-- Records for this exercise follows --

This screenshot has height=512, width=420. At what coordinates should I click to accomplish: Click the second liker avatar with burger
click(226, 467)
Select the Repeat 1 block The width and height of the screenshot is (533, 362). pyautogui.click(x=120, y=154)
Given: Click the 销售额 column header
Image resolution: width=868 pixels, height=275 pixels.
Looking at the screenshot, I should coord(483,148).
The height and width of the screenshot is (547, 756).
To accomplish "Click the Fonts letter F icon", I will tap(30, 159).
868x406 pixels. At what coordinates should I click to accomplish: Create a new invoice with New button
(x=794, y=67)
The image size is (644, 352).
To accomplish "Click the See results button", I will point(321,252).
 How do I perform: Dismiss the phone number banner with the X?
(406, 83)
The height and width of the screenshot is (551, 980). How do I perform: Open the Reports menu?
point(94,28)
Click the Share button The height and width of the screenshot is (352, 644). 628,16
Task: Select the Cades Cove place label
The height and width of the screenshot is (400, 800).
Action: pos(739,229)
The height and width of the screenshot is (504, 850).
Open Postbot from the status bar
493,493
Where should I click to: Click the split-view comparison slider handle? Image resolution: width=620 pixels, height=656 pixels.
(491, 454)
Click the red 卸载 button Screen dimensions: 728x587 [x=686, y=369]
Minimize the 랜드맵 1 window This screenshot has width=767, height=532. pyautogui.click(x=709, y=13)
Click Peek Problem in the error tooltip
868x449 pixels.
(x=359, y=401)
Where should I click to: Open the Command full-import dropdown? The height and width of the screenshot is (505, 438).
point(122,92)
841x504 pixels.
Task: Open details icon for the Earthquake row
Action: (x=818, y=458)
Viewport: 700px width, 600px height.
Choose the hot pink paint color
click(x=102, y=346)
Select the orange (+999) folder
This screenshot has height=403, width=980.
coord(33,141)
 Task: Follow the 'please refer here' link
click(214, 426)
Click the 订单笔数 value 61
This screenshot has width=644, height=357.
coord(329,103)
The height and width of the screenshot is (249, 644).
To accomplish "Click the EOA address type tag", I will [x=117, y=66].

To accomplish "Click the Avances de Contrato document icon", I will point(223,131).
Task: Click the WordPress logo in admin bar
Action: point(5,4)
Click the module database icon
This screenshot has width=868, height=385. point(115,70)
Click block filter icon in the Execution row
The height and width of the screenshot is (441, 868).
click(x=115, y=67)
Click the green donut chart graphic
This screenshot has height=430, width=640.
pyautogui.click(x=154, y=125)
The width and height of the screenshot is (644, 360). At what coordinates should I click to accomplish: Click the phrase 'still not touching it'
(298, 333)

-- Records for this exercise concluded --

Exercise instructions - Go through the data and show every line where "block" occurs.

Solution to this problem -
Select the Repeat 1 block The width and height of the screenshot is (533, 362). pyautogui.click(x=120, y=154)
Click block filter icon in the Execution row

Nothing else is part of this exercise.